I'm trying to convince myself how one can hypothesize that
$$ \left \lceil \frac{a}{b} \right \rceil \leq \frac{a+b-1}{b}$$ or alternatively that $$ \left \lceil \frac{a}{b} \right \rceil -\frac{a}{b}\leq 1-\frac{1}{b}. $$
My best answer is to roll into the proof, but I would not try to prove it because I'm not sure I would hypothesize the claim. (I probably will see that it is not tight, and then try to generate a better claim). Last but not least, it seems to me that equality occurs whenever $a+b+1$ is a multiply of $b$. Can you articulate what this condition means?

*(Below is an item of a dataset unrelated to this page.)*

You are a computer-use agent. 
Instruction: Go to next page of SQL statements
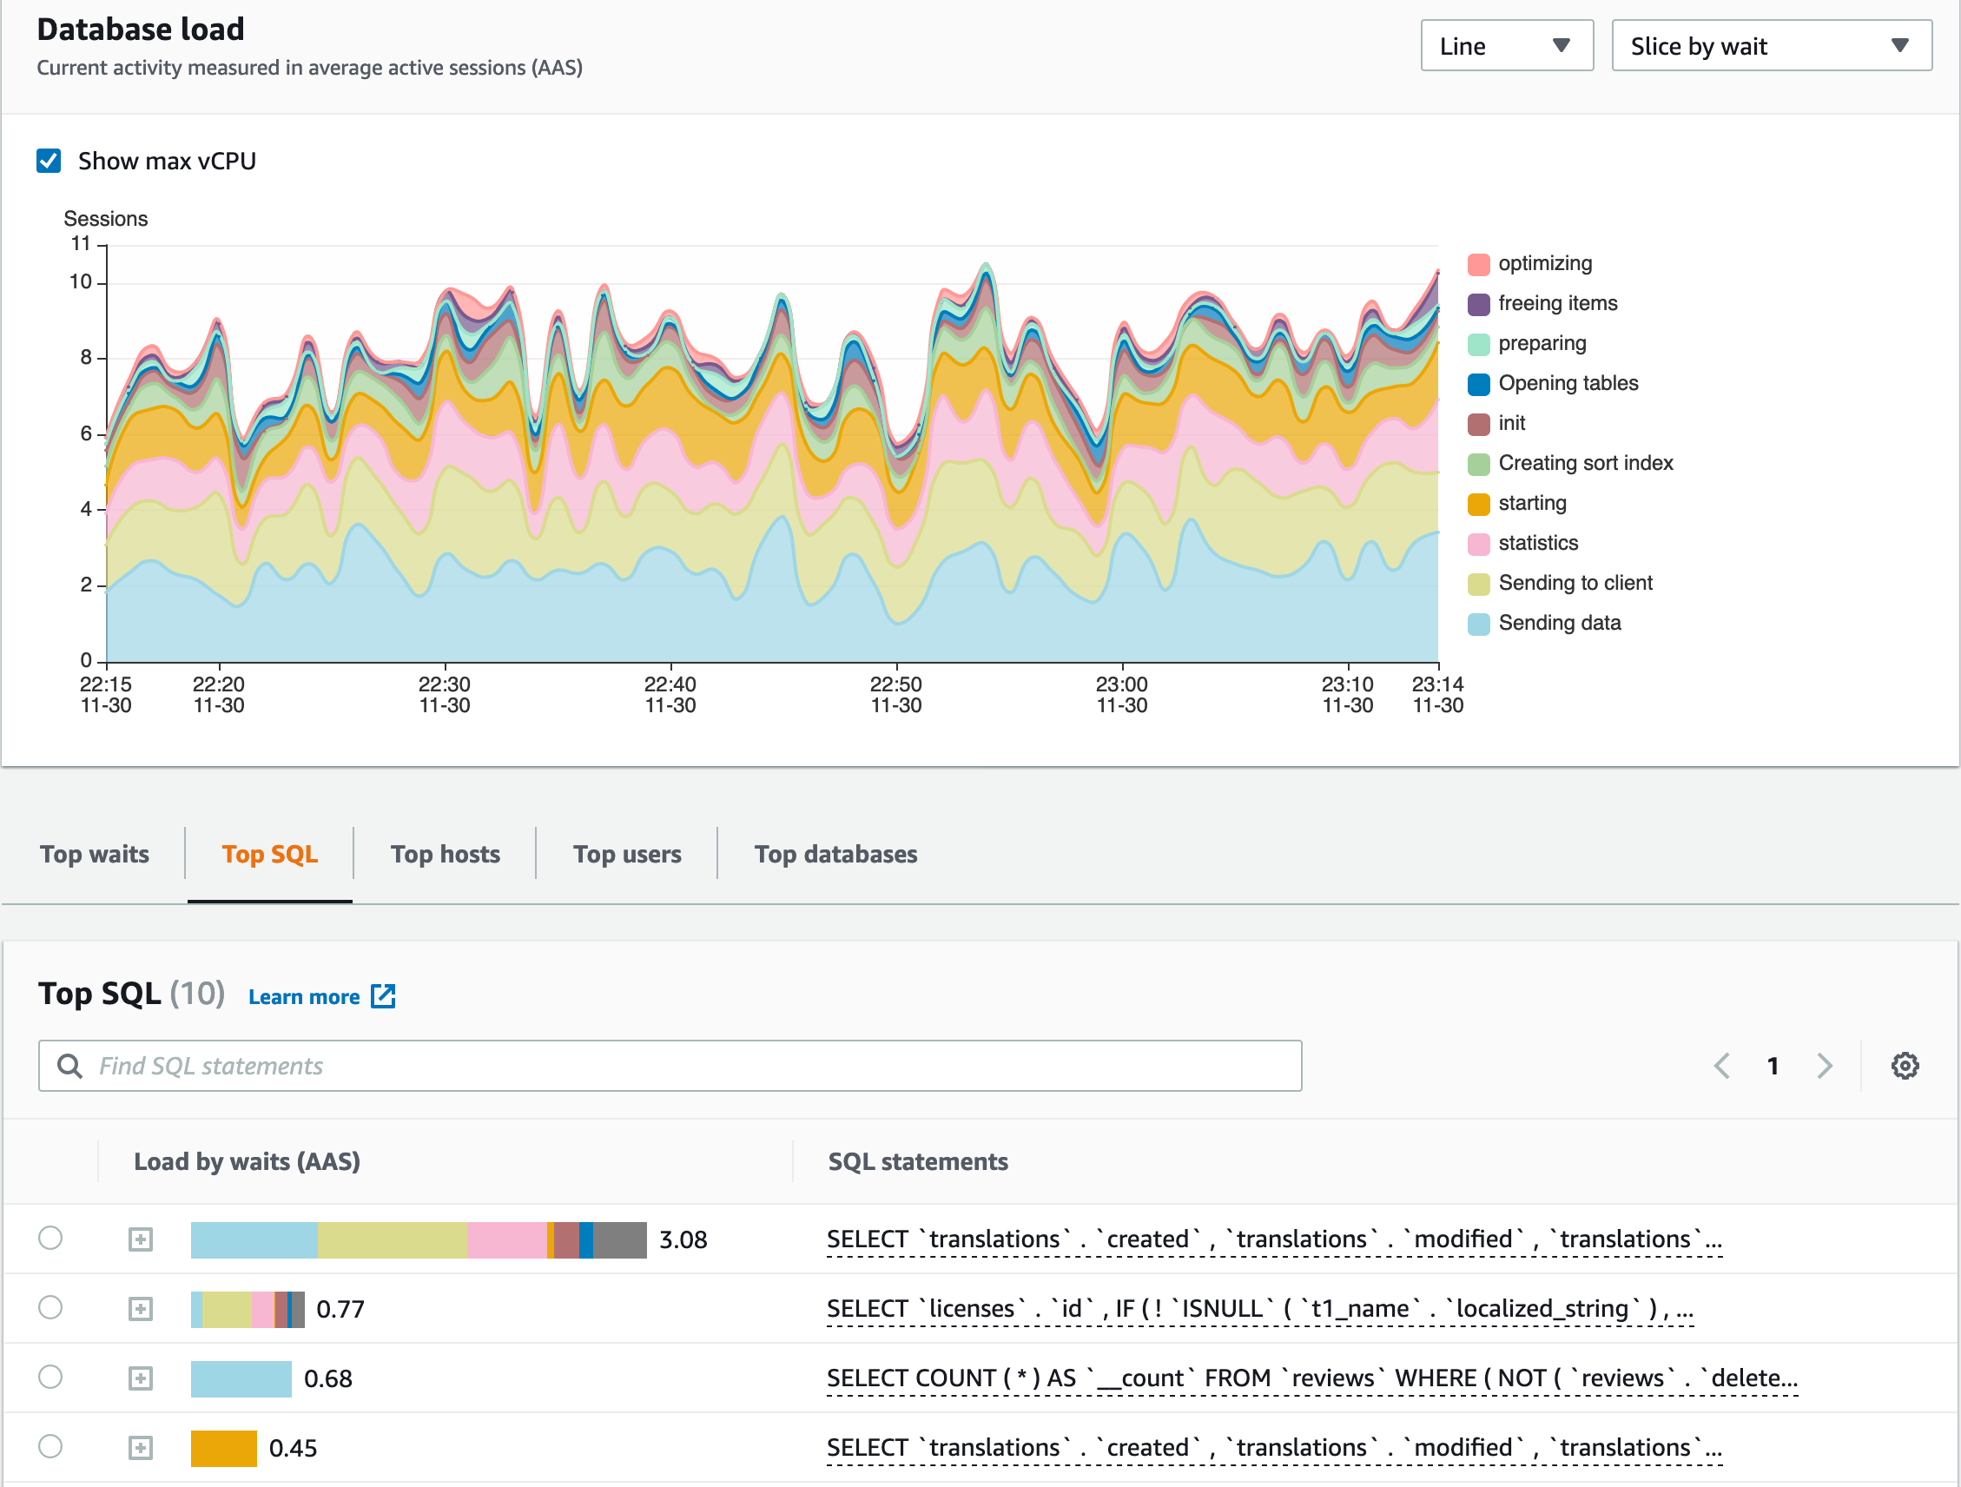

Proof. The proof splits into two cases:
- $\left \lceil \frac{a}{b} \right \rceil =\frac{a}{b}$, then trivially the difference is zero and the claim follows.
- $\left \lceil \frac{a}{b} \right \rceil >\frac{a}{b}$. Then, $\frac{a}{b} > \left \lceil \frac{a}{b} \right \rceil - 1$ multplying by $b$ yields: $ a>\left \lceil \frac{a}{b} \right \rceil b-b$, substract $a$ to obtain $\left \lceil \frac{a}{b} \right \rceil b-b-a < 0$, and using the fact that the rhs must be an integer to deduce $\left \lceil \frac{a}{b} \right \rceil b-b-a \leq 1$. Finally devide everything by $b$ and get $$\left \lceil \frac{a}{b} \right \rceil-\frac{a}{b} \leq 1 - \frac{1}{b}.$$ Q.E.D.